ASSIGNMENT = Tell me how many lines in the data below hold the string "sidebar", and say nothing else.

+++ RECORD EXCERPTS +++

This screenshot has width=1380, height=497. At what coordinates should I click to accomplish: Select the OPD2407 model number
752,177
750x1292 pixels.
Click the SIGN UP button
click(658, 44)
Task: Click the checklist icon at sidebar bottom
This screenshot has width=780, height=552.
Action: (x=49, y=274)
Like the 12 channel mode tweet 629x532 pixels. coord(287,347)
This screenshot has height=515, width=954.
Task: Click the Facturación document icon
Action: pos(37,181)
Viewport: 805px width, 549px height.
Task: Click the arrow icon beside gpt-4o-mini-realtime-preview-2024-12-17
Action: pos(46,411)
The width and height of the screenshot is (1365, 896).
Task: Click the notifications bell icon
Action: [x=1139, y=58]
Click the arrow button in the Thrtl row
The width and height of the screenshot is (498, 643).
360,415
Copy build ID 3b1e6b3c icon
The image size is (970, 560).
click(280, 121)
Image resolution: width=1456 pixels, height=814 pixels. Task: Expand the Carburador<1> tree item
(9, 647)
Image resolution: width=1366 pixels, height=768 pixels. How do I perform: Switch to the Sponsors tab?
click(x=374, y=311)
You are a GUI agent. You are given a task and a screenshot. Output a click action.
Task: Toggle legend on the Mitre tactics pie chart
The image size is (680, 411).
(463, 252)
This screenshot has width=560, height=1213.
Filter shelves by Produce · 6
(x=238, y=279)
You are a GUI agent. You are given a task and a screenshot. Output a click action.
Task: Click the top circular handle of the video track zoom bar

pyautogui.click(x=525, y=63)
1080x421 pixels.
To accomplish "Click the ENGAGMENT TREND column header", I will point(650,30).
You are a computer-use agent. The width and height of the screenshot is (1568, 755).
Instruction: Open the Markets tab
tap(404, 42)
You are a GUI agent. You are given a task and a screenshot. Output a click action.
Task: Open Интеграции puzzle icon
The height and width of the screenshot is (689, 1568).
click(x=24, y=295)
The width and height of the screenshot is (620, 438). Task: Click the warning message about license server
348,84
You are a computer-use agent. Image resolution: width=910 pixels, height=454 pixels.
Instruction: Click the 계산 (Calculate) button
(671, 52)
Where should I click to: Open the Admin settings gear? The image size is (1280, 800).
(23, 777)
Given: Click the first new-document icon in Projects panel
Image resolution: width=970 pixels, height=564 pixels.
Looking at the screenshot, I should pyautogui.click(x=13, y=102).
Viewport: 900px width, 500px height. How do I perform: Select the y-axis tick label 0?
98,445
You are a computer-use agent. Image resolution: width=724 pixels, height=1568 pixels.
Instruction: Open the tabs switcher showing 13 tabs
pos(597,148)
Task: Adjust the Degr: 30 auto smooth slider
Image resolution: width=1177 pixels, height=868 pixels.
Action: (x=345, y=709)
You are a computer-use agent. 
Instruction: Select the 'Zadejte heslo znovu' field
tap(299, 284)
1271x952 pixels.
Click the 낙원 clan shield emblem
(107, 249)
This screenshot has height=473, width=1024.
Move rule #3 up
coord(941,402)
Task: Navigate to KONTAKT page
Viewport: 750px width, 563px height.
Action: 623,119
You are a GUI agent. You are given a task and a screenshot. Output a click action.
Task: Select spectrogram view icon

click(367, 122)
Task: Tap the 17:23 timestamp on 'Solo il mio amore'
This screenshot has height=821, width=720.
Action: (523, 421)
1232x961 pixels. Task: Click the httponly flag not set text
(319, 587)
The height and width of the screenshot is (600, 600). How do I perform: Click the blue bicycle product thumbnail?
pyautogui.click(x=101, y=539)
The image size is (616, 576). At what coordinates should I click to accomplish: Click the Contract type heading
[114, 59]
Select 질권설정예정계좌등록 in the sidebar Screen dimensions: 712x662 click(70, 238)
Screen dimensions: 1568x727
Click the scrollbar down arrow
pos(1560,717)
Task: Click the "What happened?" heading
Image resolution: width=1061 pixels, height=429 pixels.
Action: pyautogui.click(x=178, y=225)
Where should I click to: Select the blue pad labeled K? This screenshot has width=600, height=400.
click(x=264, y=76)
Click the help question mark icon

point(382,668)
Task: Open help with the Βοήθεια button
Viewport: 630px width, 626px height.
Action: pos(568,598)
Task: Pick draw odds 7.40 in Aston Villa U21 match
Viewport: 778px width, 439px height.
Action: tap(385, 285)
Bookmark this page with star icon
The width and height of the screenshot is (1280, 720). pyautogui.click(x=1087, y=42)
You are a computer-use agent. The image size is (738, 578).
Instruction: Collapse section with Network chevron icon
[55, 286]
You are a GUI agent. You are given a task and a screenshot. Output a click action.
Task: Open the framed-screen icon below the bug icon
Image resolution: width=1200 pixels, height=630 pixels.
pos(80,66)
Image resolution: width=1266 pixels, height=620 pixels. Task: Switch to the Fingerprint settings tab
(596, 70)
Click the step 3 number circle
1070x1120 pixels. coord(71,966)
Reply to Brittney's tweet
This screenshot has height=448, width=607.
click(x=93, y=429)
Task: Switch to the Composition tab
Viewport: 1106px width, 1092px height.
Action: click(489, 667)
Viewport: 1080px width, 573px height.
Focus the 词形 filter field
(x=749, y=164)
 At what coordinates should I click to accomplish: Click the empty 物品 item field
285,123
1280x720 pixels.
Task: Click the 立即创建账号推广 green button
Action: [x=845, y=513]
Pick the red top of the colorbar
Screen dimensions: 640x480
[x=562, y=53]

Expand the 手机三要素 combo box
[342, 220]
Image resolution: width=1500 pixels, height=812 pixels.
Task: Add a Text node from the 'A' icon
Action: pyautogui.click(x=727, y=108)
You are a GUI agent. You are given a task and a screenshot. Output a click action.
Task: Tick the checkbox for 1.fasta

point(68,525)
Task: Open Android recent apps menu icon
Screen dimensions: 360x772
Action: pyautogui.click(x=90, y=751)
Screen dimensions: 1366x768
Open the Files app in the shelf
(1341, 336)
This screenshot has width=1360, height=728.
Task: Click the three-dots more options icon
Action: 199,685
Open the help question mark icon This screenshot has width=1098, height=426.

+++

EXERCISE RESULT = 2